** begin RECORD EXCERPTS **

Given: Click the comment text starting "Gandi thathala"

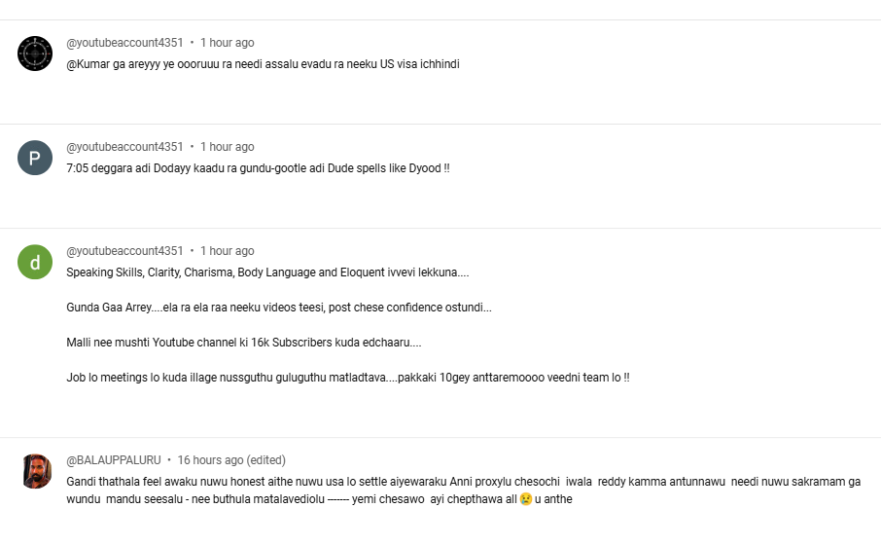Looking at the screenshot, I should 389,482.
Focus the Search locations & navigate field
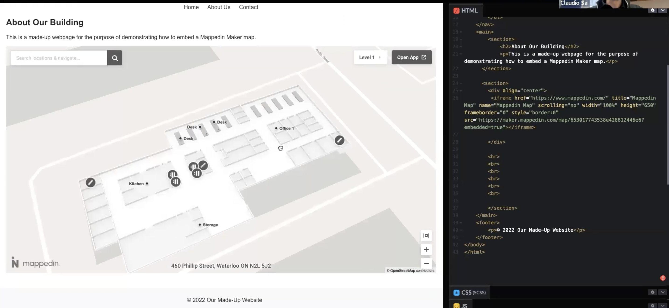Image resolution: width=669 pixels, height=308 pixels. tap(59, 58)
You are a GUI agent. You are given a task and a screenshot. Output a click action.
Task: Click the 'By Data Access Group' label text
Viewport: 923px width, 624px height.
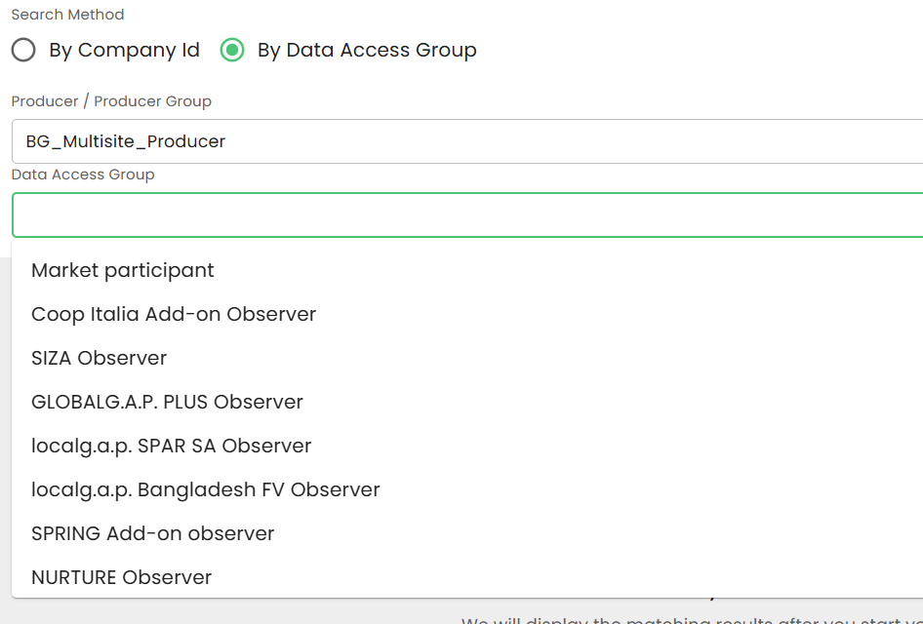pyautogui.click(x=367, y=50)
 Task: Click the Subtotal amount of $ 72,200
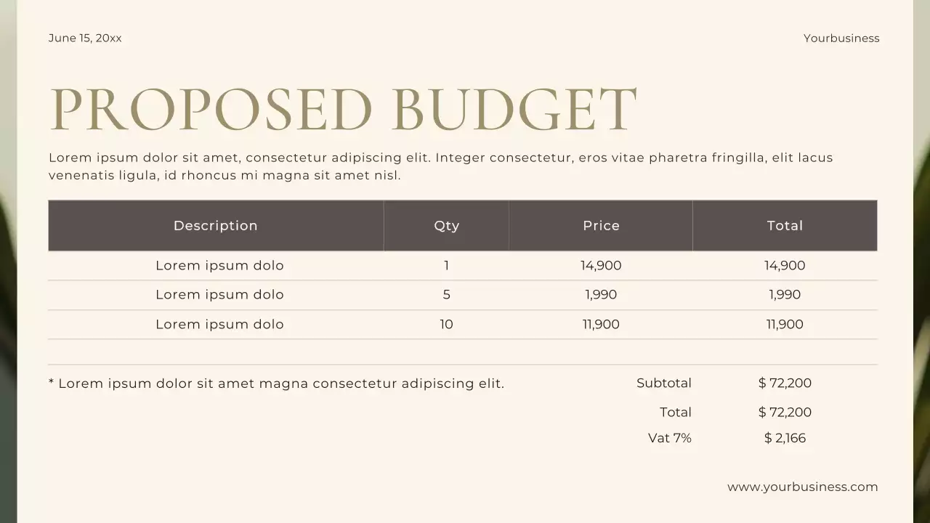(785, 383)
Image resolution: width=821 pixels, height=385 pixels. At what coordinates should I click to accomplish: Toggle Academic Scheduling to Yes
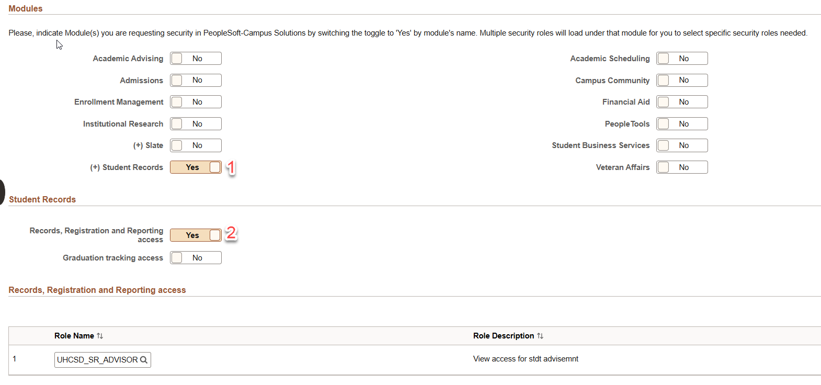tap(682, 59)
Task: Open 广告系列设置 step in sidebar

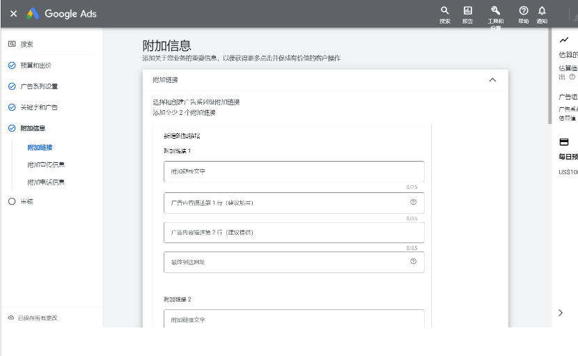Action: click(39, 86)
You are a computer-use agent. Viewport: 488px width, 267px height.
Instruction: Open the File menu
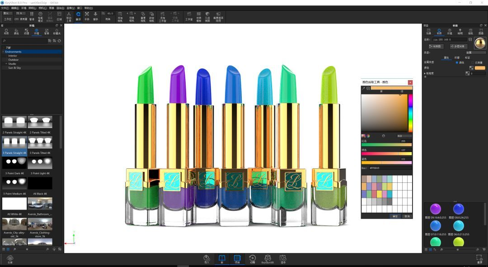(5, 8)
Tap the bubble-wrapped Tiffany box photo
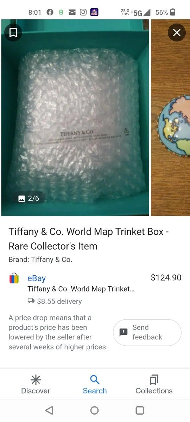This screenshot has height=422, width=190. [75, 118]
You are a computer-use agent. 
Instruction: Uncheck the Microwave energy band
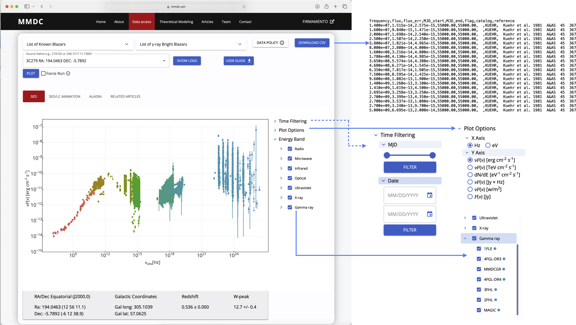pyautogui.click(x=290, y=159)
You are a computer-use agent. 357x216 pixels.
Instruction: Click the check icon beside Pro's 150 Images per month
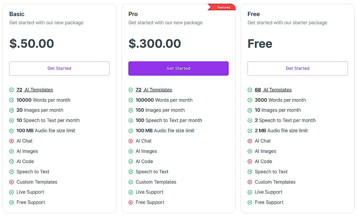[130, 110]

** end RECORD EXCERPTS **

• STATED TASK:
Copy the lines above word for word, from the line containing "Task: Open 广告系列设置 step in sidebar" through the final line. Leave the pictures out.

• RESULT:
Task: Open 广告系列设置 step in sidebar

Action: click(39, 86)
You are a computer-use agent. Viewport: 488px width, 267px height.
Instruction: Open the File menu
(5, 8)
Tap the bubble-wrapped Tiffany box photo
This screenshot has height=422, width=190. [75, 118]
You are a computer-use agent. 
Instruction: Uncheck the Microwave energy band
pyautogui.click(x=290, y=159)
You are a computer-use agent. 357x216 pixels.
Instruction: Click the check icon beside Pro's 150 Images per month
[130, 110]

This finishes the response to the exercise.